Sen. Al Franken (D-Minn.) speaks at a news conference March 21 to announce… (Win McNamee / Getty Images )
Maybe because I have made the same point to my colleagues, I was impressed by a Washington Times report this week headlined “Decades-old law opened doors for big-money donors.”
The important words are “decades old.” The conventional wisdom is that the much-reviled Citizens United decision opened the way for sugar daddies Foster Friess and Sheldon Adelson to spend megabucks furthering the candidacies of Rick Santorum and Newt Gingrich, respectively. They do this through hefty donations to "super PACs," taking advantage of a federal appeals court decision that followed and cited Citizens United. Their largesse has inspired a generic lament about the outsize role wealthy individuals can play in elections.
But, as the Washington Times pointed out, wealthy individuals were able to make unlimited independent expenditures on political advertising long before Citizens United. In the 1976 Buckley vs. Valeo decision, the Supreme Court ruled that limits on independent election expenditures were unconstitutional. Friess and Andelson could have bankrolled ads favorable to their preferred candidates if Citizens United had never happened. They just would have had to eliminate the middleman and fund the ads themselves.

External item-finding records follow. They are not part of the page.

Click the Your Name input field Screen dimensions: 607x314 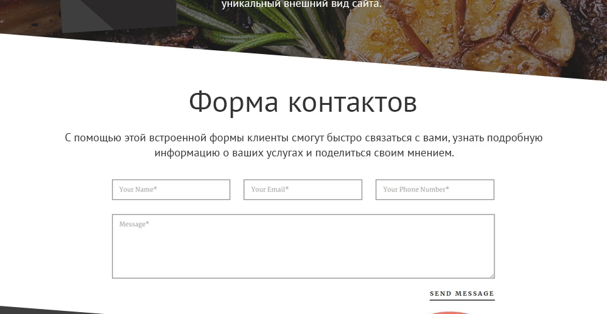[171, 190]
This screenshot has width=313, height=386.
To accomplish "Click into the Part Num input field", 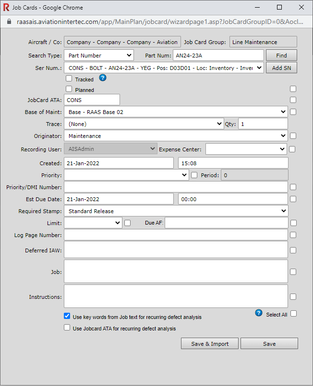I will coord(218,56).
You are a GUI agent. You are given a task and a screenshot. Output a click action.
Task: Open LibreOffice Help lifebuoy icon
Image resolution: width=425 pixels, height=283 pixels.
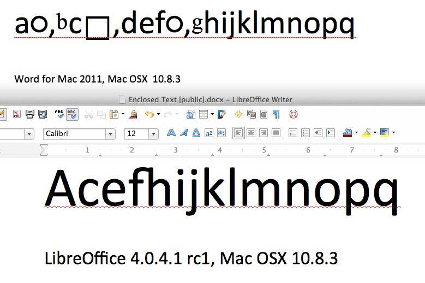[x=294, y=114]
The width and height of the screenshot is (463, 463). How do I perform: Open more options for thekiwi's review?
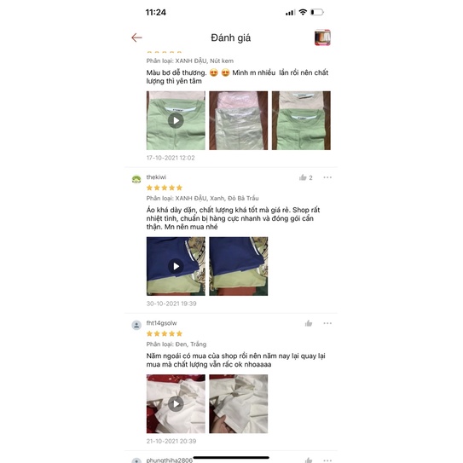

Strangely, according to the Washington Times, moguls didn’t take much advantage of the opportunity. Why not? “The fact that the wealthy businessmen now funding independent ads have long been permitted to do so, yet rarely did, indicates an extraordinary desire to remain behind the scenes.” The story quoted Bill Allison of the Sunlight Foundation, who noted: “The thing with individuals buying an ad themselves is you’re putting yourself out there as the person behind it. You’d have to have a message saying, ‘This ad is brought to you by Bob Smith.’ ” But this isn’t a totally satisfying explanation because individuals who donate to super PACs are eventually outed, as Friess and Adelson were.
In any case, the fact that Mr. Moneybags can fund commercials to his pocketbook’s content means that you would have to do more than reverse Citizens United to stop the “disproportionate” influence of wealthy individuals. Some campaign reformers are willing to go that far with a constitutional amendment that would overturn both Citizens United and Buckley. But remember: The central argument against Citizens United was that corporations and unions aren’t people (=individuals) so it’s kosher -- despite the 1st Amendment -- to prevent them from spending on political ads. Friess and Adelson are citizens of the United States, a polity that allows inequalities of purchasing power for all sorts of commodities.
Ah, say the reformers, some citizens shouldn’t have more of a say in political debate than others, any more than some people should be allowed to vote multiple times. This is the “level playing field” theory of political speech that was rejected in Buckley, not to be confused with another rationale for limits on political expenditures: the danger of quid pro quo corruption.
But I wonder if advocates of overruling Buckley have thought through the implications of saying that every individual, rich or poor, should exercise the same measure of influence over political debate. Wouldn’t that also require that there be limits on how much individuals can contribute to ideological think tanks? And what if Citizen No. 1 has the money to hire a top-notch ad agency to produce his political commercials, while Citizen No. 2 must rent a video camera and do the ad himself? Should No. 2 get a subsidy so that his message is as professionally produced as No. 1’s? Amending the Constitution to level the playing field could be a lot of work.